Request: Please copy out the blog post below about the Autism Speaks protest word for word, from its first sentence to its last.

Document extract:
Due to transportation difficulties I actually only was there for half an hour or 45 minutes at the end. (They ran out of fliers!) And at the end Ari Ne'eman asked us all to post something about the event, and I spent the past few weeks thinking about what to say. Because you know, I came in at the end and all. Well, I just spent a heck of a lot of time organizing some of the tags over on asperger
(we'd run out of tags because we were tagging entries by username, so I neatly deleted all those and set up a new system which is alphabetical in nature, but I had to go retag all the previously tagged-by-username entries), and you know, there's a lot of good posts there languishing in obscurity, some of which made me realize I do know exactly what I want to say!
It's not strictly speaking on the protest, which I feel slightly guilty about, but it's inspired by
the protest. And anyway, he asked all of us and I kinda mumbled, so that's not binding or anything, is it?
Now, the thing with Autism Speaks, as far as I'm concerned, is that
they use hate speech and think it promotes "awareness" to be extremely offensive (and occasionally deceptive), even concerning their own children. However, some people don't find anything wrong with parents saying in front of their children that they want them dead or... well, anyway, the point is that if you go and tell people Autism Speaks is evil because they're hateful, some people won't listen. (Some people....)
No, what you do
, apparently, is tell them that Autism Speaks mismanages its own money and that only a tiny percentage of the funds they take in goes to help actual autistic children and their families. (Meanwhile, they seem to spend quite a bit of money into their own pockets
. And, as I found out talking to people then, into donating free tickets to their own benefits, but that might be reasonable, I don't know. Seriously, why do people give them money?
This is a very good argument because you can't... argue with it. Whatever you feel about cures or autism or killing your kids, you can't argue with the fact that these people waste your money. (Well, not my money, because I'd sooner give all my money to the scientologists than let so much as one copper penny get into their greedy little hands, but you know what I mean. They waste the money of people who don't know better than to give them money to waste, and that's just shameful.)

Provided material:

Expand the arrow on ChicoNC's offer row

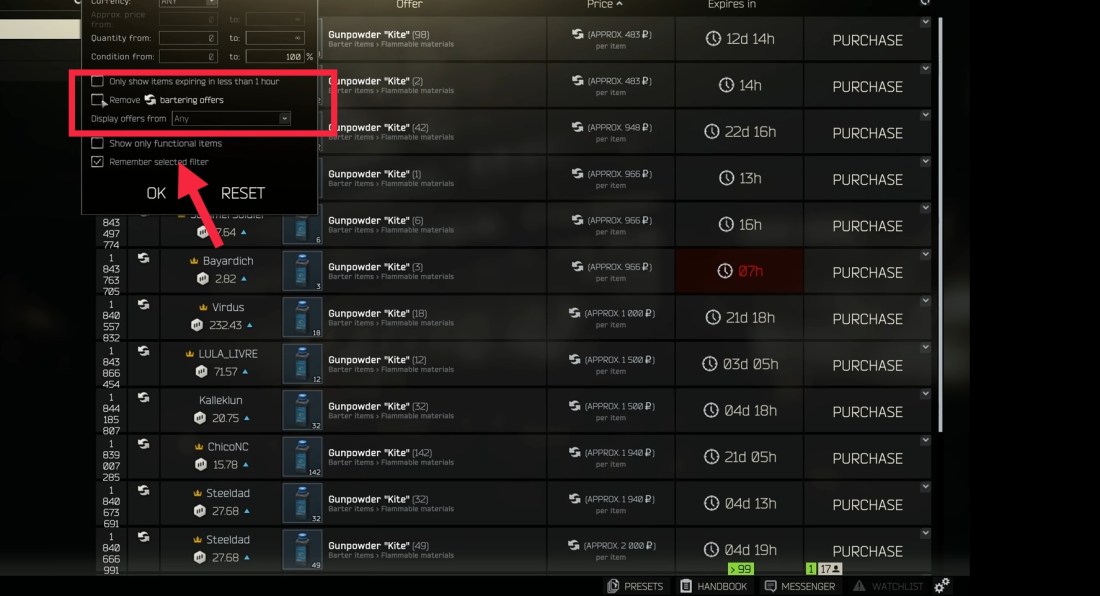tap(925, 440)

...

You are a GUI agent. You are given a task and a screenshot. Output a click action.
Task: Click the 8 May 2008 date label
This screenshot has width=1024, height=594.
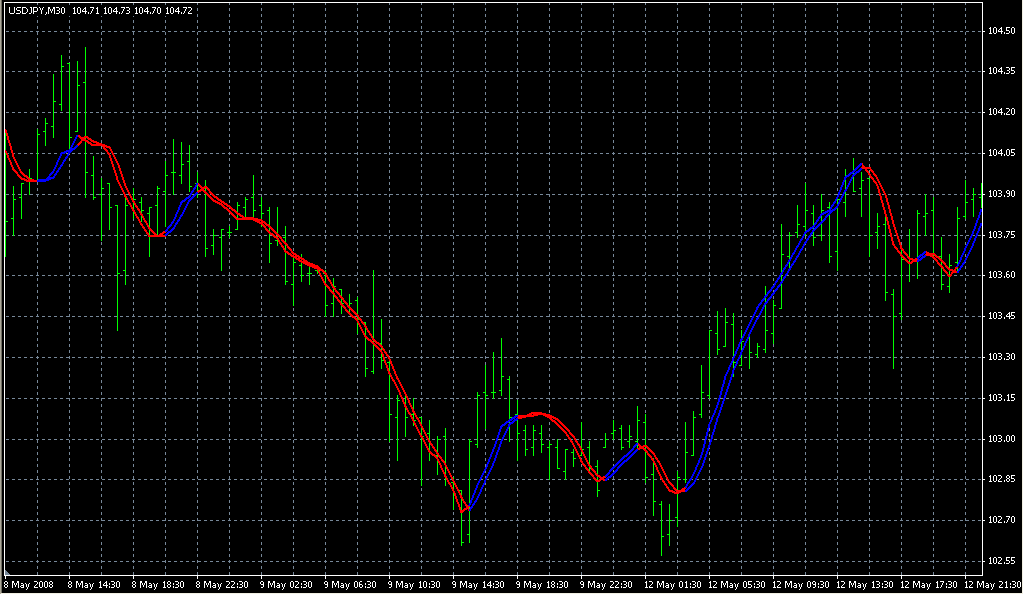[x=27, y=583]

Solved exercise:
Due to transportation difficulties I actually only was there for half an hour or 45 minutes at the end. (They ran out of fliers!) And at the end Ari Ne'eman asked us all to post something about the event, and I spent the past few weeks thinking about what to say. Because you know, I came in at the end and all. Well, I just spent a heck of a lot of time organizing some of the tags over on asperger
(we'd run out of tags because we were tagging entries by username, so I neatly deleted all those and set up a new system which is alphabetical in nature, but I had to go retag all the previously tagged-by-username entries), and you know, there's a lot of good posts there languishing in obscurity, some of which made me realize I do know exactly what I want to say!
It's not strictly speaking on the protest, which I feel slightly guilty about, but it's inspired by
the protest. And anyway, he asked all of us and I kinda mumbled, so that's not binding or anything, is it?
Now, the thing with Autism Speaks, as far as I'm concerned, is that
they use hate speech and think it promotes "awareness" to be extremely offensive (and occasionally deceptive), even concerning their own children. However, some people don't find anything wrong with parents saying in front of their children that they want them dead or... well, anyway, the point is that if you go and tell people Autism Speaks is evil because they're hateful, some people won't listen. (Some people....)
No, what you do
, apparently, is tell them that Autism Speaks mismanages its own money and that only a tiny percentage of the funds they take in goes to help actual autistic children and their families. (Meanwhile, they seem to spend quite a bit of money into their own pockets
. And, as I found out talking to people then, into donating free tickets to their own benefits, but that might be reasonable, I don't know. Seriously, why do people give them money?
This is a very good argument because you can't... argue with it. Whatever you feel about cures or autism or killing your kids, you can't argue with the fact that these people waste your money. (Well, not my money, because I'd sooner give all my money to the scientologists than let so much as one copper penny get into their greedy little hands, but you know what I mean. They waste the money of people who don't know better than to give them money to waste, and that's just shameful.)